Location IconGolaghat district, Assam
This is the eighth article in a 14-part series supported by the Ashoka. In partnership with IKEA Foundation, this series seeks to highlight lessons and insights on building resilient livelihoods. Livelihoods for All is one of the strategic focus areas for Ashoka in South Asia. 

View the entire series here.


Nutrition gardens have been popular across public schools in Assam for years now. Students are allotted a space within the school compound where they are taught to organically cultivate herbs and vegetables. Some of these varieties such as vedai lata (stink vine), mani muni (Asian pennywort), and dhekia haak (fiddlehead fern) are on the verge of extinction in the state. These vegetables are then added to the midday meal that the school provides.

Anushka Sampriti Bora, who studies in the eighth standard at a public school in Assam’s Golaghat district, says, “Since we shifted to eating home-grown vegetables instead of the market-bought ones, our health has improved. I fall ill less often now. Seeing me, more people in the village have started embracing the practice of kitchen gardening.”

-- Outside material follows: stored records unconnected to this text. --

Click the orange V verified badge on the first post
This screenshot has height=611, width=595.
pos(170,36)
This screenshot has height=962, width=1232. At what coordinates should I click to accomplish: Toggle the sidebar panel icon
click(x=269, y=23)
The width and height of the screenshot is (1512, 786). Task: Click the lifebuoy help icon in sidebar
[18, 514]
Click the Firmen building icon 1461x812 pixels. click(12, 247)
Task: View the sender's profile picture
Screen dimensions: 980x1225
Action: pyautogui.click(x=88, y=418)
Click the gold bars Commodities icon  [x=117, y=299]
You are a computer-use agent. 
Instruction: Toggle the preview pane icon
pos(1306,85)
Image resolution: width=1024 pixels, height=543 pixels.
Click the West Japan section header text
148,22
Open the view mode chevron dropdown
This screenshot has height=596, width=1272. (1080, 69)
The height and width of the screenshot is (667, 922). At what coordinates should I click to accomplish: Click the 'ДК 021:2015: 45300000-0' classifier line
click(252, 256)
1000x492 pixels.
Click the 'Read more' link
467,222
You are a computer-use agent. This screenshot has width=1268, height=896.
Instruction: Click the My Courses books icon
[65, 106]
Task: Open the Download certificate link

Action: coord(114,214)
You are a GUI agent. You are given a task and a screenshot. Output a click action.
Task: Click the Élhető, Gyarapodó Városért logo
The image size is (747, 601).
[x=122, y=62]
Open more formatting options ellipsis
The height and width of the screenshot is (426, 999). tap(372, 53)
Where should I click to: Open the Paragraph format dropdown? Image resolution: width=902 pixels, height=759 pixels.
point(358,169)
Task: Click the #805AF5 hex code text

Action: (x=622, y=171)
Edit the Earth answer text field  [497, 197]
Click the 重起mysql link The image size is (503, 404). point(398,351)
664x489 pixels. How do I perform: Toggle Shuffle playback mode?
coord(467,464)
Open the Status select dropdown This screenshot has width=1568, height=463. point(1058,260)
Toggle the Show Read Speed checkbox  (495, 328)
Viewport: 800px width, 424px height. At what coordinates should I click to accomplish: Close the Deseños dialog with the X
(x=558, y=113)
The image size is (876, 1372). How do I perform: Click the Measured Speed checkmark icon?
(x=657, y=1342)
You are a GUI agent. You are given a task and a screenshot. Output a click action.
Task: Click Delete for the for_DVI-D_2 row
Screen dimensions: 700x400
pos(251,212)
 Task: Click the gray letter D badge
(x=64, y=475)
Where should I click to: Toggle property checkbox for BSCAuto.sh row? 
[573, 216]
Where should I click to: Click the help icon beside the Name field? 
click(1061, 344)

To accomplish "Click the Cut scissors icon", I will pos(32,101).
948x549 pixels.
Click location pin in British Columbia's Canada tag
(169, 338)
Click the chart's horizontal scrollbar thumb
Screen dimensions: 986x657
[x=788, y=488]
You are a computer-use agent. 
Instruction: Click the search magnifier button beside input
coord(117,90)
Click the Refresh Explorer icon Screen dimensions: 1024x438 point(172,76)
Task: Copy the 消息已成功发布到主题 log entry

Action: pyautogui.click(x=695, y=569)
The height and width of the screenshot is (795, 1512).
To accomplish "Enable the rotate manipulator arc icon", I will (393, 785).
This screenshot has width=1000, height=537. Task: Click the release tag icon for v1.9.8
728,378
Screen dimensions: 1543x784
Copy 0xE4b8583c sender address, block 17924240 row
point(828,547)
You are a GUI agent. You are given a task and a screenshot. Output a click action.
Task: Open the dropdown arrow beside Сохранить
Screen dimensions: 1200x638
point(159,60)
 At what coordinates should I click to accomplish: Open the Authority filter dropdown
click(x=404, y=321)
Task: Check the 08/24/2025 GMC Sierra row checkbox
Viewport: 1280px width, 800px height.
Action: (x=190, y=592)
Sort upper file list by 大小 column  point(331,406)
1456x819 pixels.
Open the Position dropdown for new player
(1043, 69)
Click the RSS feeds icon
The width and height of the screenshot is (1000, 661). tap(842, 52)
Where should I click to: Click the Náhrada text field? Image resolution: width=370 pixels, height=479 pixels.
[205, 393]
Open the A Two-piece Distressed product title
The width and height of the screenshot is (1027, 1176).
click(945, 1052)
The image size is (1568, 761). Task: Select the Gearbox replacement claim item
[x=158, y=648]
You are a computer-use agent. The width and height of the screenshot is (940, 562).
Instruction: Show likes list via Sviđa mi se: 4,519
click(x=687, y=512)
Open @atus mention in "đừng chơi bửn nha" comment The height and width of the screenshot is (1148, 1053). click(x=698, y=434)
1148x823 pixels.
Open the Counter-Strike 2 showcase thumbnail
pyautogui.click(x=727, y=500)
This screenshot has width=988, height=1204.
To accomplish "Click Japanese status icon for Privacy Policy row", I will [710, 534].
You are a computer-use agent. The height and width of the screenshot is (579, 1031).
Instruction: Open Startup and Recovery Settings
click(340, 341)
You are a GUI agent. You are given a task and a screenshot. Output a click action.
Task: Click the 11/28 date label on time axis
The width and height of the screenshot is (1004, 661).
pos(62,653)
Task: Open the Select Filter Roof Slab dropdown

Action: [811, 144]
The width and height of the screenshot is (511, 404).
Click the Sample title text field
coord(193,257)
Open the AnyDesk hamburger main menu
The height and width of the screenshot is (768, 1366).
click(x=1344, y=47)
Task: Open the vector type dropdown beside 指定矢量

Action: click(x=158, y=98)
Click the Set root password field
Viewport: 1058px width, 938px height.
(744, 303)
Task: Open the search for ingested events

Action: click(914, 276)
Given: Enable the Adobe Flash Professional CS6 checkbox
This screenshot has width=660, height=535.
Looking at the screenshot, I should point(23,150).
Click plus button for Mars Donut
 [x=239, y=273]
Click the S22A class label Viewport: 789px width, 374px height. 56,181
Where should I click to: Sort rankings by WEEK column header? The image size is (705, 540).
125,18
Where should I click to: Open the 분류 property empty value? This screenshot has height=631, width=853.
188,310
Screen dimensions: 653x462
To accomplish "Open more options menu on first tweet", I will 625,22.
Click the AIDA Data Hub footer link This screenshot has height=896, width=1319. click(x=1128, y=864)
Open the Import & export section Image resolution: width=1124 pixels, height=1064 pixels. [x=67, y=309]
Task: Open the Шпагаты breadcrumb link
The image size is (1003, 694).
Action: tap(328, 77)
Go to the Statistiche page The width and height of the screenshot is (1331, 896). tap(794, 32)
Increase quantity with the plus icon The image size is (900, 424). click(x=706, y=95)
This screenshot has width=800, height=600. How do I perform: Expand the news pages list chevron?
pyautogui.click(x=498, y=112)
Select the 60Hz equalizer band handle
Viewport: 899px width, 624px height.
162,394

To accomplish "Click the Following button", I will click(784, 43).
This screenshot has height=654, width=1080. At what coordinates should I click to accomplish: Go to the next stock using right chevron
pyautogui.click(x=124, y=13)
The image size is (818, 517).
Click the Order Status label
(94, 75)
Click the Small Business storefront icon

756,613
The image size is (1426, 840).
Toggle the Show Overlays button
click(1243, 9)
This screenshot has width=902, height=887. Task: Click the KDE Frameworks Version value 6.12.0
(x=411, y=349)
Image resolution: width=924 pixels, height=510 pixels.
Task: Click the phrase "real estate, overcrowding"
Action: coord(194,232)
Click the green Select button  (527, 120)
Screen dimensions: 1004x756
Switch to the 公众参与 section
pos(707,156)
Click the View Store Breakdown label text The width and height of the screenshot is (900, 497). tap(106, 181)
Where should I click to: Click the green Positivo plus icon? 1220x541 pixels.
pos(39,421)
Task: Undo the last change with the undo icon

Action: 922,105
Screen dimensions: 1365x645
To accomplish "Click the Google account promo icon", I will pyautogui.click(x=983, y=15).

Apart from improving the students’ nutrition intake, the gardens have also encouraged community members to become a part of the school’s environment. This has happened in multiple ways. In 2011, when Farm2food, a nonprofit working on agri-entrepreneurship, started the nutrition garden programme, one of their challenges was sourcing the seeds for the crops. However, this problem was quickly resolved by the eager students who said they would go from house to house in their village to collect seeds. The children would return with good-quality seeds because of the affection the community members had for them. Another factor that helped was that these people often knew other children studying in the same school, making the seed donation a personal investment.

The community members could see the school garden grow in front of their eyes, which helped them form a more tangible attachment with the project as well as the school. Deep Jyoti Sonu Brahma, co-founder and executive director of Farm2food, says, “When students would not be around, the elders from the community would keep a watch on the garden.” Parents who earlier found parent–teacher meetings intimidating were now holding the school accountable. With a sense of ownership they could ask, “We gave a certain number of seeds; what happened to them? We saw you are growing many vegetables in your garden; are you feeding our children the same in their midday meals?”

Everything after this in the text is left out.